Earlier this year in a blaze of engineered publicity fronted by political editor Nick Robinson, the Corporation claimed it had seen the light, mended its ways, and henceforward would no longer treat those who opposed uncontrolled entry as if they were racist thugs.

That’s the PR line:  In reality, events this week show, they continue to burst every sinew in the body corporate to demonstrate that the biggest influx into the UK in history, despite what millions of voters think, is beneficial.

Further, there’s massive ‘bias by omission’, that is, they do everything in their power to suppress, under-report or undermine research to the contrary.

The latest round in their propaganda campaign came last week.  A report by Christian Dustmann, an academic who in 2003 predicted in a report for the Home Office that immigration from Eastern Europe would be no more than 13,000 a year – the figure was actually 200,000 – was given wall-to-wall headline treatment.

The reason?  His analysis claimed glossily that immigration from the European Union was not a drain on the public purse and indeed that the contribution to the economy was definitively positive.

In fact, memories are short. This was an action replay of a report by the same team at University College London in November 2013 which said more or less exactly the same thing.  Back then too, the report was treated with reverence and given wall-to-wall exposure.

Sir Andrew Green, the head of Migration Watch UK, was so concerned about misleading impression given by the statistics that he ordered a special rebuttal report.  It showed conclusively that Dustmann’s methodology was both woefully inadequate and at a very naive level did not look at the acute pressures on infrastructure that immigration caused.

How did the BBC treat this important report? They totally ignored it.

The same fate met an equally authoritative report for the think-tank Civitas by Cambridge economist Bob Rowthorn.

• • •

Stated problem 1:
From the passage on BBC coverage of immigration, set down the words between "Earlier this year" and "were racist thugs.", inclusive.
Stated problem 2:
Name every person the passage on BBC coverage of immigration mentions by name.
Stated problem 3:
Write the next part of the passage on BBC coverage of immigration, carrying on after its final sentence.

Target pointing data:
• • •

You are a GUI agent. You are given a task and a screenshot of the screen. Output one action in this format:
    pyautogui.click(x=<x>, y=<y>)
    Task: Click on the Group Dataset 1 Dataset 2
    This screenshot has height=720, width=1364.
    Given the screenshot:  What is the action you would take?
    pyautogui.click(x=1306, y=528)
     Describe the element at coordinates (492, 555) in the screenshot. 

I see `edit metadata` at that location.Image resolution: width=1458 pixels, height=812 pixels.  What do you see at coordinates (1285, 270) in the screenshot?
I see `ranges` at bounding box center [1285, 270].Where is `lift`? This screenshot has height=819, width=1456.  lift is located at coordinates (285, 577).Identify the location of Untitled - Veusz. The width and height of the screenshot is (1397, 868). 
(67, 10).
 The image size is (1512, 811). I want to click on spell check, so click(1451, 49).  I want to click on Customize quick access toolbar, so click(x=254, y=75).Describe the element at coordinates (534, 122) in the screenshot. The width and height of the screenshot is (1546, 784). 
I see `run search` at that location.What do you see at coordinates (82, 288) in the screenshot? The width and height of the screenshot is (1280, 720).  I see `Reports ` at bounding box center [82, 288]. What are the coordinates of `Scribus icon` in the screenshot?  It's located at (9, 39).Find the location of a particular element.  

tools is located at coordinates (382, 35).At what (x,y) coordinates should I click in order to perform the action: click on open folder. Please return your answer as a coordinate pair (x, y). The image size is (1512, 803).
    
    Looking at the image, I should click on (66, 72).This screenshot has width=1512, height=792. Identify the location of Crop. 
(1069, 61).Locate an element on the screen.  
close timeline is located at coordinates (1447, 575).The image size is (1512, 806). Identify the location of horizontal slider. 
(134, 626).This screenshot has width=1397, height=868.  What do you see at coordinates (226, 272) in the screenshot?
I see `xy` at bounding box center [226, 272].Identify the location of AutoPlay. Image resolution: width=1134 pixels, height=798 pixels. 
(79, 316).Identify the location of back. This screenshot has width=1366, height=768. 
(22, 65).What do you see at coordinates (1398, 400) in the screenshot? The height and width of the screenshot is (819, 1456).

• • •

Written reply 1:
Earlier this year in a blaze of engineered publicity fronted by political editor Nick Robinson, the Corporation claimed it had seen the light, mended its ways, and henceforward would no longer treat those who opposed uncontrolled entry as if they were racist thugs.

Written reply 2:
Nick Robinson, Christian Dustmann, Sir Andrew Green, Bob Rowthorn

Written reply 3:
Sir Andrew, who shortly takes up a crossbench seat in the House of Lords for his contribution to the immigration debate, was not surprised by the bias by omission. . He had noted here on the Conservative Home website that BBC political editor Nick Robinson’s much-trumpeted programme The Truth About Immigration – in which he accepted that the BBC had not reported the subject properly – was in fact an exercise in BBC window-dressing. He stated:

“There are only two conclusions to be drawn from the outcome of this much-trumpeted programme.  Either there is extensive ignorance within the BBC about the basic parameters of the problem, or there was a deliberate decision that any such programme must trot out the usual “positive” genuflections towards immigration, with no suggestion of limits.  Either answer, or even a combination of the two, weakens the authority and, crucially, the credibility of the BBC.”

So what happened last week must be viewed in that context. Dustmann’s methodology has been totally discredited by Migration Watch UK, but despite that, with Pavlovian relish, the BBC automatically still treats the findings with reverence.

Sir Andrew was asked on a number of outlets to comment, and he did so, trenchantly. He can no longer be ignored, much as the BBC would prefer. But the overall impact of the reporting – by the level of the prominence given in reports such as this – was without doubt to bolster the credibility of Dustmann and to cast serious doubts about those who oppose mass immigration.  Here, of course, the target is mainly UKIP.

Because of Sir Andrew’s elevation to the House of Lords, the BBC was forced last week to broadcast a profile of him.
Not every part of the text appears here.